Nicholas Kardaras, a professor at Stony Brook University, recently wrote a controversial piece in Psychology Today about how scientists should accept there is no way to disprove god. According to Kardaras, there is a big ass split between scientists and religious folks, a dichotomy popularized by jerks like Richard Dawkins, etc. One camp believes that anyone who believes in god is a ninny, and the other, well, believes in god for better or worse. Culture now, says Kardaras, is a battle of self-appointed smart people and religious fanatics (not totally, but he alludes to this).
This back and forth exchange of “no, we’re right because!” prompted Kardaras to write that scientists should accept scientific agnosticism, or that god may be around somewhere unless proven otherwise. He even talks about Thomas Aquinas’ ideas that order exists in the universe for a reason. Basically, it’s a professor who wants scientists to step down from their empirical podium, and very religious people to take scientific logic into consideration.
At least, that’s what I gather from the heated article. To me, it seems that the root of the problem is not whether science or religion ends up prevailing in culture, but the fact that there exists such an angry split between the two camps, perpetuated by hyper-believers in science or religion. I read Dawkins once, and yes, his biology resume is sterling, but in the end he sounds like a hissy old dude who never got anything from religion himself; it’s kind of a jerk move to publish a bestseller about how so many people are empirically wrong (and according to Kardaras, not scientifically wrong enough).
I can see why a scientist would harp on about religion. God has never made him or herself public, and can’t be scientifically proven real. However, it seems that the entity that made the universe (maybe) can’t be disproven. So really, why waste the time bothering with a phenomenon that defies experimentation? Because it’s not god who does all sorts of insane atrocities sparked by religious ideology, it’s his or her (maybe) subjects.
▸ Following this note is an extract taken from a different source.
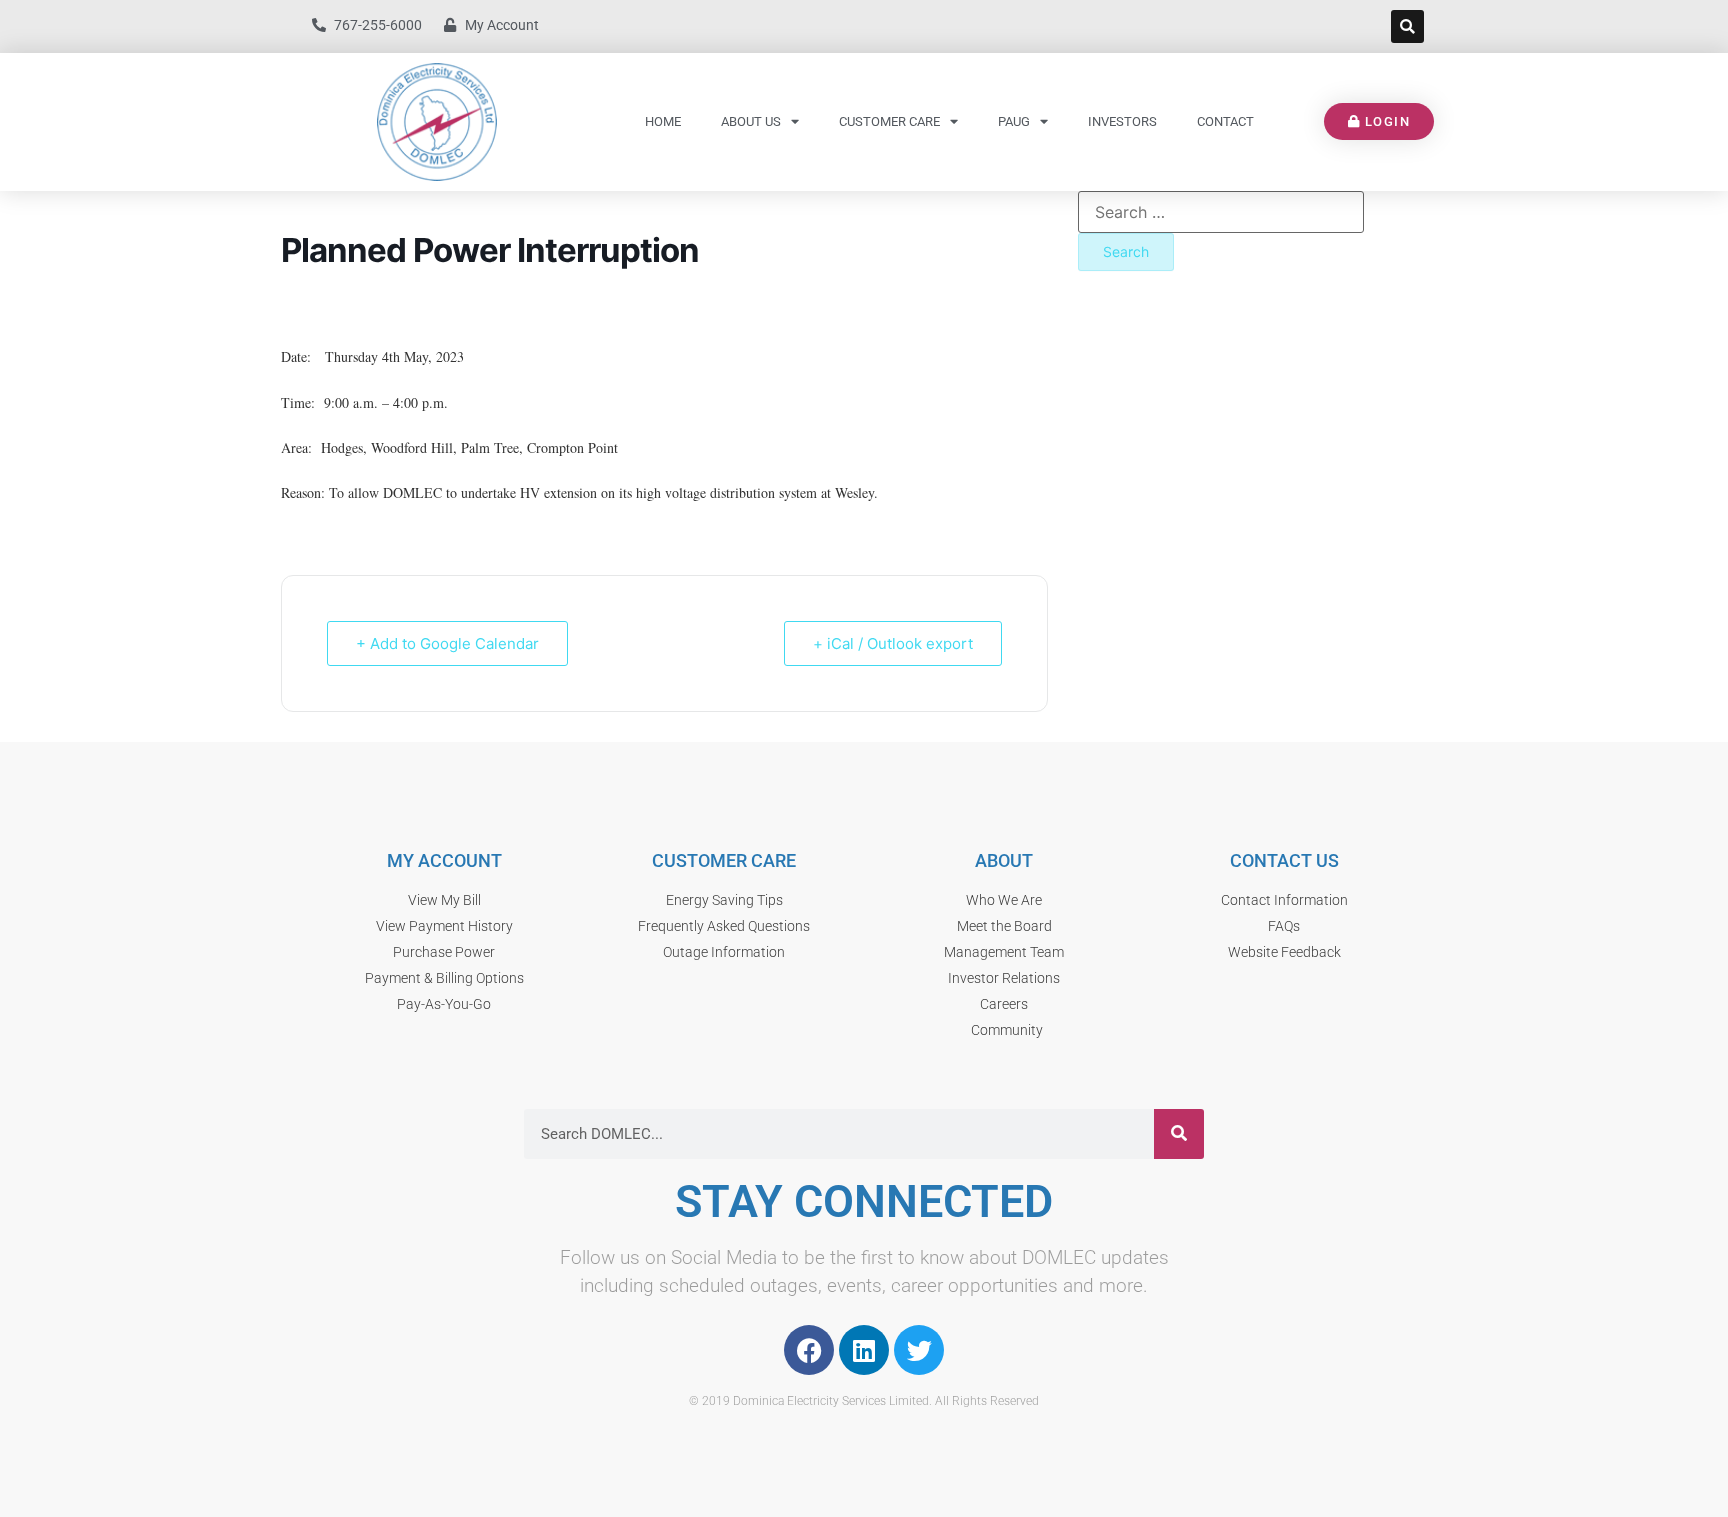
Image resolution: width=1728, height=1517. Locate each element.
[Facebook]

I’ve not had a chance to read Kardaras’ How Plato and Pythagoras Can Save Your Life, but my hope would be that it shares my reasoning that belief shouldn’t matter, interpretation should. Scientists have delivered some atrocious items to the universe in the name of science (ideology launched the bomb, I know, but science built the damn thing), and belief in god has helped countless people survive in the chaotic mess that is being a fleshy human. So, watch out for ideology in harmful forms, I guess.
Kardaras does become a little bit of a jerk when he writes that scientific atheists should prove their atheism. In my mind, he’s sparking another silly debate (or just wants to make scientists mad, which is always fun) and we don’t really need that. We have enough questions about god and even science that probably will never get answered. At least, I hope they never get answered, because the douchebag who finds those final verdicts will have gloating rights for all eternity.